Studies as early as 1990 have demonstrated the potential benefits of breastfeeding on pulmonary health for cwCF [13,14,15,61,77,87,93,99,100,123,187,188], although their findings often limited by small sample size, retrospective data collection and failure to account for potential confounding variables. Recently, the FIRST study reported that proportionally, significantly fewer infants fed predominately fortified breastmilk had moderate and severe early lung disease, compared to infants fed predominately fortified infant formula or a combination of both (30% vs. 62% and 53%, respectively); after adjusting for factors such as pancreatic phenotype, CFTR genotype and CFTRm therapy [14]. Severity of lung disease in the FIRST study was assessed using a previously published scoring system [189], and included a combined assessment of respiratory symptoms, pulmonary exacerbations, hospitalizations and PsA infections [14]. However, as isolated outcomes, no significant differences were found in the number of pulmonary exacerbations or positive PsA infections in either the unfortified or fortified breastfed groups compared to formula fed groups [14]. Taken as a whole, it is likely that those infants with minimal lung disease by three years of age benefited most from the combined action of fortified feeds to ensure optimal growth, alongside the unique bioactive properties of breastmilk.
The mechanisms for proposed benefits of breastmilk on pulmonary and extrapulmonary health are thought to include the immune modulating properties of breastmilk on infection and inflammation, the influence of breastmilk on microbial diversity in the respiratory and gastrointestinal tract and the provision of essential fatty acids (EFAs) which have strong anti-inflammatory and immune-mediating properties and an important role in cell membrane fluidity and permeability [65,123,190,191]. With regards to the influence of breastmilk on microbial colonization of the respiratory and gastrointestinal tracts and clinical outcomes, a small prospective observational study of 13 newly diagnosed infants reported increased respiratory and gastrointestinal microbial diversity and delayed time to first respiratory exacerbation when infants were exposed to any breastmilk, as opposed to exclusive infant formula [123]. Whilst the application of the author’s findings is limited by the study’s small sample size, it nicely highlights future opportunities for larger studies to further explore breastmilk exposure, exclusivity and duration on clinical outcomes for the infant with CF, strengthening the evidence on pulmonary health and eliciting unexplored benefits on extrapulmonary health.

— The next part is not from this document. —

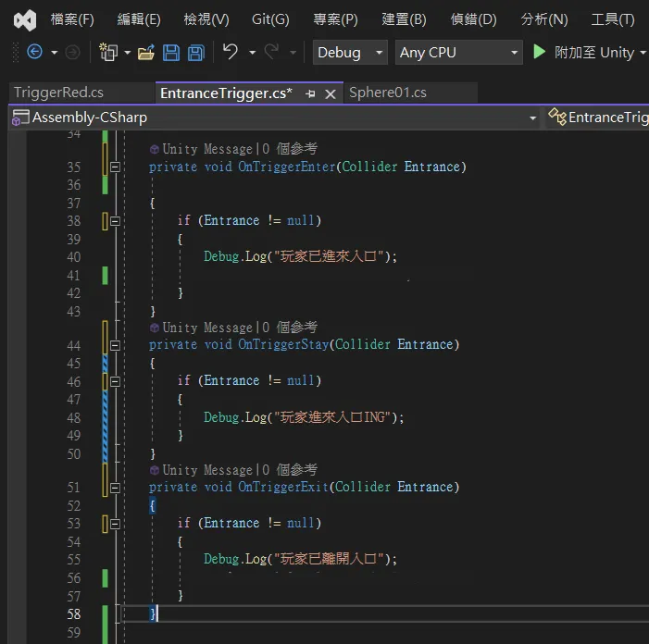
Task: Click the Visual Studio logo icon
Action: pyautogui.click(x=25, y=19)
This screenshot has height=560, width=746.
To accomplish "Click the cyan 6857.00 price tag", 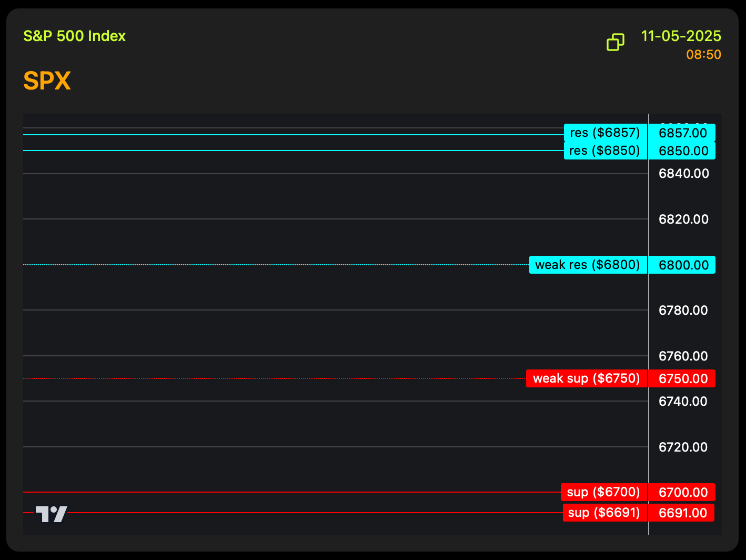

Growth outcomes in infants fed exclusive or predominate breastmilk compared to those fed exclusive infant formula are more difficult to interpret. The FIRST study reports significantly lower longitudinal BMI z scores from birth to 36 months for infants fed unfortified breastmilk, in comparison to those infants fed unfortified infant formula, or a combination of both [14]. However, it is important to note that by 12, 24 and 36 months, despite the breastfeeding group having lower BMI z scores than the infant formula group, values were still above the recommended 50th percentile. In addition, when fortified, the breastmilk group achieved similar BMI z scores at 6, 12, 24 and 36 months, as compared to the fortified infant formula group [14]; both groups achieving a BMI greater to or equal than the 50th percentile at all time points combined with superior pulmonary outcomes, as discussed above [14]. Further to this, three prospective longitudinal cohorts published in the last decade, including the BONUS study, have reported that mode of feeding has no predictive value on growth outcomes at 12 and 24 months [15,92,93]. BONUS infants fed exclusive breastmilk achieved a higher weight-for-age z score at 6 months than those fed exclusive infant formula; however, by 12 months, both groups were similar, approaching the 50th percentile [15]. What does appear to be consistent, at least in the BONUS and FIRST cohorts, is rate of weight gain in the first 12 months. The rate of weight gain for infants with CF fed exclusive infant formula appears to be higher than that of infants fed exclusive breastmilk [14,15]. A potential consideration when examining the association between formula feeding and weight trajectory is that infants requiring exclusive infant formula from birth may be clinically unwell, resulting in an initial decline in weight followed by significant catch-up growth aided by concentrated infant formula.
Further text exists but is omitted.